<< I would never use it for grinding grains as the unit creates quite a bit of
heat in the container, thus compromising the nutrition of any flour made
with it (IMHO only). >>
I know you said IMHO, but I wanted to point out a few things about grinding
grains in the Vita Mix that you may not have thought of...
1. You only grind about two cups at a time, for about 2 minutes. The flour
comes out merely warm, not hot. You counteract even this small bit by
immeditely placing your flour in the refrigerator where it belongs.
2. The flour you have just ground is so much fresher than any you could
purchase that the taste is like a whole new experience.

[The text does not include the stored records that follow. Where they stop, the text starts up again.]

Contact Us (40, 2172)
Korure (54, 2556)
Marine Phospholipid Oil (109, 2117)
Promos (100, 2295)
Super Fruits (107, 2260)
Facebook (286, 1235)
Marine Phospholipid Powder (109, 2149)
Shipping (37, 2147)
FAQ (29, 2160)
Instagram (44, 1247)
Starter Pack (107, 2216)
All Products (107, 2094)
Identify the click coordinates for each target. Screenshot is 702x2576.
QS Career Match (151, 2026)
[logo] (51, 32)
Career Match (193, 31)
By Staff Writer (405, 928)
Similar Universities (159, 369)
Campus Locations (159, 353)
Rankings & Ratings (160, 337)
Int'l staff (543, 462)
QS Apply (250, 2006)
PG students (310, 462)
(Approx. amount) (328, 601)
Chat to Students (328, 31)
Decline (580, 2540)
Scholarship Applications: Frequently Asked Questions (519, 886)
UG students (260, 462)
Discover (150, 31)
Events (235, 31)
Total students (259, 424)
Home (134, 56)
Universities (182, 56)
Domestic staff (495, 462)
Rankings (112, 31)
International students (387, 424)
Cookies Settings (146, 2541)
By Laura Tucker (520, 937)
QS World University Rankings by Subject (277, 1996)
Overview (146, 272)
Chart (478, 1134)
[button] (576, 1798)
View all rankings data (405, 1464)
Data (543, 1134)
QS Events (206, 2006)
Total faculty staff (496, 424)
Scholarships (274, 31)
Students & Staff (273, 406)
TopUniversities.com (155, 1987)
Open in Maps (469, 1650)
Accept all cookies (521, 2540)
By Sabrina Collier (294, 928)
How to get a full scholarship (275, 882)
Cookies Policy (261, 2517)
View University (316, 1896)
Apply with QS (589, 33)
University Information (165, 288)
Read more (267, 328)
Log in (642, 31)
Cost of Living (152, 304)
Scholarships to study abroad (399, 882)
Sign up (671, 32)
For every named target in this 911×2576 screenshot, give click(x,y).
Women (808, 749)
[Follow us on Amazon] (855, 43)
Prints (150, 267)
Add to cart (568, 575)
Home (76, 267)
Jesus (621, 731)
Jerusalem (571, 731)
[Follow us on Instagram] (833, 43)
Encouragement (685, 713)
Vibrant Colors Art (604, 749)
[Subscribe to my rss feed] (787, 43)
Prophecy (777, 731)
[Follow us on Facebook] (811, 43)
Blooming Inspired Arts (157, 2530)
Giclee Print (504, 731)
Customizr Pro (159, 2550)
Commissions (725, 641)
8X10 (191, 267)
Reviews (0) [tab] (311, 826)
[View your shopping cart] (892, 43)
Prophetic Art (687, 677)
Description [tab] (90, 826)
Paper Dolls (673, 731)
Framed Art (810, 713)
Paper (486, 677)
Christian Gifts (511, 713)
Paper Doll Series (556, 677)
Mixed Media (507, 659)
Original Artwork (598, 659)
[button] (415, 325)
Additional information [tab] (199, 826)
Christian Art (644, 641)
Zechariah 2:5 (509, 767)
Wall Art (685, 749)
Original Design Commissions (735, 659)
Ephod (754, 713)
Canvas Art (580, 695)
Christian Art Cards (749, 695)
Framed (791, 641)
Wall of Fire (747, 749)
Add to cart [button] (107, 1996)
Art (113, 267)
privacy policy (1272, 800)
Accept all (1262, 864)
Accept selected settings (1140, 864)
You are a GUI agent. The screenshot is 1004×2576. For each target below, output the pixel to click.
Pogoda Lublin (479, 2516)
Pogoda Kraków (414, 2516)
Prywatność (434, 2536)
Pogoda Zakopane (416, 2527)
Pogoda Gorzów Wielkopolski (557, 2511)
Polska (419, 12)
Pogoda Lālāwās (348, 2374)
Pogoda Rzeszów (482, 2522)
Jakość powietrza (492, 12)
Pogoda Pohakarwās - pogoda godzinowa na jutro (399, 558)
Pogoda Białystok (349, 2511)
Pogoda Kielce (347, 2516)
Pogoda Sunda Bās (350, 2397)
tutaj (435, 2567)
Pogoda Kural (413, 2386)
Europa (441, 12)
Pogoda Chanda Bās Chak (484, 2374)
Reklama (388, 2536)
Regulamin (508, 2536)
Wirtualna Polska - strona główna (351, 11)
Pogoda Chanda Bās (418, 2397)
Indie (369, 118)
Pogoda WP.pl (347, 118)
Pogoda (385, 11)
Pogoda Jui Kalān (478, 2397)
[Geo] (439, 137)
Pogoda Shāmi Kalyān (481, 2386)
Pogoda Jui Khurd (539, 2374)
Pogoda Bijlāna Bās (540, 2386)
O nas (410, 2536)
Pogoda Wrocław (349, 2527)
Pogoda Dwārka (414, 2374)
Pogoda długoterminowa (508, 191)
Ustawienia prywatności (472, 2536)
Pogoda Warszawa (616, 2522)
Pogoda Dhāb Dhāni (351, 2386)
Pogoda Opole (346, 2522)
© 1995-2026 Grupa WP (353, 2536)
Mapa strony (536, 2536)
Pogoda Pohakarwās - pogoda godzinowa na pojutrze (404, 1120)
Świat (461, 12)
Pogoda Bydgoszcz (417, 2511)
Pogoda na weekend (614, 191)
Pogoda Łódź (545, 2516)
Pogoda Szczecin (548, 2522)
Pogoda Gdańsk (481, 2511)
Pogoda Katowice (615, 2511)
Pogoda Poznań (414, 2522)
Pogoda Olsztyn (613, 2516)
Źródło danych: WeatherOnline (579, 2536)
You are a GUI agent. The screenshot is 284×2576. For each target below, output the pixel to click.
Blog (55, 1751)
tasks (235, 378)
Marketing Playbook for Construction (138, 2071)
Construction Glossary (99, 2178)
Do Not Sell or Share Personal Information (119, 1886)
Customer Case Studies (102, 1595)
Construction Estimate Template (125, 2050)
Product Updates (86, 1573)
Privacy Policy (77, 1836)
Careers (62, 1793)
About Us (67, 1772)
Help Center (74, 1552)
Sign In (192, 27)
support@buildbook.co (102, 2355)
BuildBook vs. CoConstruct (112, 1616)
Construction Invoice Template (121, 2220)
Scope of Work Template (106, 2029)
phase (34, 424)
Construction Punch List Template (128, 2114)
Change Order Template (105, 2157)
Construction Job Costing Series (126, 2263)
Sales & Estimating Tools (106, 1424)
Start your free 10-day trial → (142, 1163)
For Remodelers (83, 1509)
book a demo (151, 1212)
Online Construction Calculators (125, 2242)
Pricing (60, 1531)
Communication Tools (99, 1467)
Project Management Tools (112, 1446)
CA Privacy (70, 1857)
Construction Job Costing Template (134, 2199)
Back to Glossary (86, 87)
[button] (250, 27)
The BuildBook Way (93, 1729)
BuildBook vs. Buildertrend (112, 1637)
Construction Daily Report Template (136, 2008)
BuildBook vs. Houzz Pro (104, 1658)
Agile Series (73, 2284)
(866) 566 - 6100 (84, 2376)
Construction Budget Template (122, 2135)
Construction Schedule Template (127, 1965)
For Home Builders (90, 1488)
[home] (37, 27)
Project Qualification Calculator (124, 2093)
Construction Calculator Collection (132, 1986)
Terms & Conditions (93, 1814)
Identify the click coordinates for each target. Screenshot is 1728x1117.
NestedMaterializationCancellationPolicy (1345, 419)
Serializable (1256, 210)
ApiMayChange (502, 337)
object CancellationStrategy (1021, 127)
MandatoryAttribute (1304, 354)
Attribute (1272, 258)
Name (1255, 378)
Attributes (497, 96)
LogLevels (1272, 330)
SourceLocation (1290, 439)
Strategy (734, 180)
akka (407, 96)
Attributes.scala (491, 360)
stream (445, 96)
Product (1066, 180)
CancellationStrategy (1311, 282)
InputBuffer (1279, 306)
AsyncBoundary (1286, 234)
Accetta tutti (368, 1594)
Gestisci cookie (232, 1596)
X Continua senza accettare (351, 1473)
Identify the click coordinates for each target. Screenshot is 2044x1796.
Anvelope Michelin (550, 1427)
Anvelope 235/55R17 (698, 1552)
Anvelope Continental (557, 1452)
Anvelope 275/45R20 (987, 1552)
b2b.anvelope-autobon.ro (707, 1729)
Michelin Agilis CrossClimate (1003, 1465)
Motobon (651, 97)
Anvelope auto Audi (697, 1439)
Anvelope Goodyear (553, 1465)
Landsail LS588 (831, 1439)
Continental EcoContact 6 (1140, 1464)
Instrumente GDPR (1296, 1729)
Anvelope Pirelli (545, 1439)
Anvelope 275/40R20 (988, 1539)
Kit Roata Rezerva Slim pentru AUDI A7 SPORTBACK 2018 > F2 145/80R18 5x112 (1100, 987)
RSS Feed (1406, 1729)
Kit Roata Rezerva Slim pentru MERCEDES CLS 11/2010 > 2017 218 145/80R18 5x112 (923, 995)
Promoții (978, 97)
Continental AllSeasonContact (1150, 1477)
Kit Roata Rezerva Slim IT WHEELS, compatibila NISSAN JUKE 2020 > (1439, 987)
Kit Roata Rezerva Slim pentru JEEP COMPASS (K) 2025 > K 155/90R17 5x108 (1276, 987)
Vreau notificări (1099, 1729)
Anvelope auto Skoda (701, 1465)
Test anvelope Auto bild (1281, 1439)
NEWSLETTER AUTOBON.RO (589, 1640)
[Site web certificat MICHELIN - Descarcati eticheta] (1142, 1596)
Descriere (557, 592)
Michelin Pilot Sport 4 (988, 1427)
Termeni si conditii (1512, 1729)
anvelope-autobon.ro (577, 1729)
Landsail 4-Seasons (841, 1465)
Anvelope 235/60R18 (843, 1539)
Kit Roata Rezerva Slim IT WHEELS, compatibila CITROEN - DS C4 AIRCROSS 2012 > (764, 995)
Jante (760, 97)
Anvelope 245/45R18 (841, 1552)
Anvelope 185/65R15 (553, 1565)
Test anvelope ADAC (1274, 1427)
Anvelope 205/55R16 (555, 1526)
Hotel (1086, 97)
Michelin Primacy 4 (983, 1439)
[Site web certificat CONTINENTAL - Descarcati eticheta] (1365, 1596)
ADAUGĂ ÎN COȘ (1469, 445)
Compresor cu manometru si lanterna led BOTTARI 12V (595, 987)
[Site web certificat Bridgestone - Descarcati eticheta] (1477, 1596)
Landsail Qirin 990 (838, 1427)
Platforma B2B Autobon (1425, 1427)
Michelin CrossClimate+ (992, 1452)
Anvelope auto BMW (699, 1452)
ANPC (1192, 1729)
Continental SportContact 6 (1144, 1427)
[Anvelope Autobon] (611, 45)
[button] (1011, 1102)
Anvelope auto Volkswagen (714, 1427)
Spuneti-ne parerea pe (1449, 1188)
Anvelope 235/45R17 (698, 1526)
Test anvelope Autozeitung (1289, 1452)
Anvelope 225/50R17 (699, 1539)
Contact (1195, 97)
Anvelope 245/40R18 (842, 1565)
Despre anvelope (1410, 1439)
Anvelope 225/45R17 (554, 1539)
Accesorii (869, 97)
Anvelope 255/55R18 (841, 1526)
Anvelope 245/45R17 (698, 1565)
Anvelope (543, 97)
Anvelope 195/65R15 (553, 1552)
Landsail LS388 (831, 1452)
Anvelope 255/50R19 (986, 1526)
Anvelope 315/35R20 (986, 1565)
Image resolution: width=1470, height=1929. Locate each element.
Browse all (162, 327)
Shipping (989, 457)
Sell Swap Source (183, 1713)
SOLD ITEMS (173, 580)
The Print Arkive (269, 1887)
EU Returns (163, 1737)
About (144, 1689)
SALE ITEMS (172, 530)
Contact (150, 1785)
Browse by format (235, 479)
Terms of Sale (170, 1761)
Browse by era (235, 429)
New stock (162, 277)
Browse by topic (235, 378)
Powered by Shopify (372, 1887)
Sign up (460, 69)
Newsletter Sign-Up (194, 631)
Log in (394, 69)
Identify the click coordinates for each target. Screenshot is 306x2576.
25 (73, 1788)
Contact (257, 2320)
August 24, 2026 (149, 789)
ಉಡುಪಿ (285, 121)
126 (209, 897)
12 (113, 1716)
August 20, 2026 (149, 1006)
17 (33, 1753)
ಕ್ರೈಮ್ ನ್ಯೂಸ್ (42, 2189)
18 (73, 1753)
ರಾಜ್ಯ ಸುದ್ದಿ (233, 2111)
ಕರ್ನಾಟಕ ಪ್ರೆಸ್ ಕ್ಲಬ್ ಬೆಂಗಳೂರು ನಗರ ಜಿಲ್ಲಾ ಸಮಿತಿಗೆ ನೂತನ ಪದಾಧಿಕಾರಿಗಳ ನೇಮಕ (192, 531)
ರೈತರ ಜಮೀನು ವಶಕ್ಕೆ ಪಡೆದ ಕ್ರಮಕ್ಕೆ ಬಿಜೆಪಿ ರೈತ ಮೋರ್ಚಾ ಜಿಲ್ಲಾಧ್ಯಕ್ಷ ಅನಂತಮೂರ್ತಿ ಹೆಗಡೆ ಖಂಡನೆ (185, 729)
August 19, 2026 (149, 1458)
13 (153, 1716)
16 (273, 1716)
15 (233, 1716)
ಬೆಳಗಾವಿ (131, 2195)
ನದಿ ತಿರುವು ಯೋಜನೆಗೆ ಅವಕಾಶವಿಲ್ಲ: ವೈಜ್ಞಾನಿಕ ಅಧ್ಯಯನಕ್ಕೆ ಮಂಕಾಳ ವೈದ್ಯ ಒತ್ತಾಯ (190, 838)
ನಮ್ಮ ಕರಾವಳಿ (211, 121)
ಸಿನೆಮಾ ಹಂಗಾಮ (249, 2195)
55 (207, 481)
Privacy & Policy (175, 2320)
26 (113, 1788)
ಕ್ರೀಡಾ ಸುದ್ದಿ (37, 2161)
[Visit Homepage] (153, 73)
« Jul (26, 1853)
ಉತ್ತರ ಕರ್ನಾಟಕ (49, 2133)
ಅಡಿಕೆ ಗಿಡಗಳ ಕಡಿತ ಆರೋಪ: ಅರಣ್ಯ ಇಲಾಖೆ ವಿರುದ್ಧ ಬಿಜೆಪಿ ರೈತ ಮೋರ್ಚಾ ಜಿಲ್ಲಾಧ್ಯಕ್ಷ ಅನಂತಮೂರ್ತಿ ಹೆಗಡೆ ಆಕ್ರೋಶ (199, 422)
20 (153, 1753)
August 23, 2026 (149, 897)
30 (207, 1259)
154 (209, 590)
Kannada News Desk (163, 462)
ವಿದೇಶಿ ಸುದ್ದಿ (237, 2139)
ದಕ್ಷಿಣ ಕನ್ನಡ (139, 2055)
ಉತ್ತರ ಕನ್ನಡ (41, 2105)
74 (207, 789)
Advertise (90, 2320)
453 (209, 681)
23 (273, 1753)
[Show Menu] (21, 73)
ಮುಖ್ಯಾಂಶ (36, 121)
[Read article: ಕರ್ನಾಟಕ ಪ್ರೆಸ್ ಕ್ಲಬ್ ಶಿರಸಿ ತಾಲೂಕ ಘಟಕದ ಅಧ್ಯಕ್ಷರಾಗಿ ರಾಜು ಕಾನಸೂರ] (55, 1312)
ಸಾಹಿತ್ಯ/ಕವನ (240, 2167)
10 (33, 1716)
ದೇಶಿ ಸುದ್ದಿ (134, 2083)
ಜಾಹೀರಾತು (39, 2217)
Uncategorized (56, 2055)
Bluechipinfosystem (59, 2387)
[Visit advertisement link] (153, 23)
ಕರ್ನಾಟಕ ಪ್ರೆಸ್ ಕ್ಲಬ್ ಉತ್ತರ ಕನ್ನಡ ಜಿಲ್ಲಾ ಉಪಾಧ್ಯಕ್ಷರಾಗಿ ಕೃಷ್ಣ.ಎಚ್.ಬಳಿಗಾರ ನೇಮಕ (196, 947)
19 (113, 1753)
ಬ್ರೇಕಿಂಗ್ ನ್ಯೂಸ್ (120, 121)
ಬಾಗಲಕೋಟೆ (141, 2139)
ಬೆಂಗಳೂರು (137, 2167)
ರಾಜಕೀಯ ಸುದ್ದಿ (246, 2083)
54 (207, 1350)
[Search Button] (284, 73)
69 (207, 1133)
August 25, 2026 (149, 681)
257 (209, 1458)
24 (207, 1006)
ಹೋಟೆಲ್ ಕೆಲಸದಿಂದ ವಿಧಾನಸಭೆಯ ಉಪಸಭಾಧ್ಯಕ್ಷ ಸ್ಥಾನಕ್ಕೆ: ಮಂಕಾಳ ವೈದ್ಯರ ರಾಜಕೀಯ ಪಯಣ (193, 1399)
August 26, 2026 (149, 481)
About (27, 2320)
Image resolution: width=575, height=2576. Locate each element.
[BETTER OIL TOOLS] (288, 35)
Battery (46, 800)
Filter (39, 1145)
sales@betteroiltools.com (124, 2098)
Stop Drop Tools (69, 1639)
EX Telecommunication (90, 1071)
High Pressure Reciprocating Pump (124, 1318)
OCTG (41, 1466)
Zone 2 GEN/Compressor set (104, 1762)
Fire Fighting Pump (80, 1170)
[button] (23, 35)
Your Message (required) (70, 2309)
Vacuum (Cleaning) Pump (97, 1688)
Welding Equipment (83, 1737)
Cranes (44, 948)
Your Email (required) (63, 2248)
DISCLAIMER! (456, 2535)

3. Unless you have a separate mill, purchase grain and have it ground under
your supervision, or buy flour that has been stored in the refigerated
section since the moment it was ground, any other flour will have *less*
nutrition as a simple result of aging than you would lose by grinding some
with a bit of heat from the Vita Mix.
I would like to add that even my husband notices the diference the flour
makes - it tastes fresher, it rises better (I get high-protein grains for
bread), and it it easier to store as the grain rather than the processed
<<Just Curious, but what is Vitamix that we are talking about?
Sorry if that sounds dumb, but I have never heard of it!>>
It is a super blender/juicer/ice crusher/grain mill in one. These are the
blenders that you see behind the counter making frozen coffee drinks and
smoothies at many establishments. Baskin Robbins uses them, so does Red
Lobster. It can process food with the best of them (except slicing), and is
very easy to clean ( a few moments is all that is usually needed).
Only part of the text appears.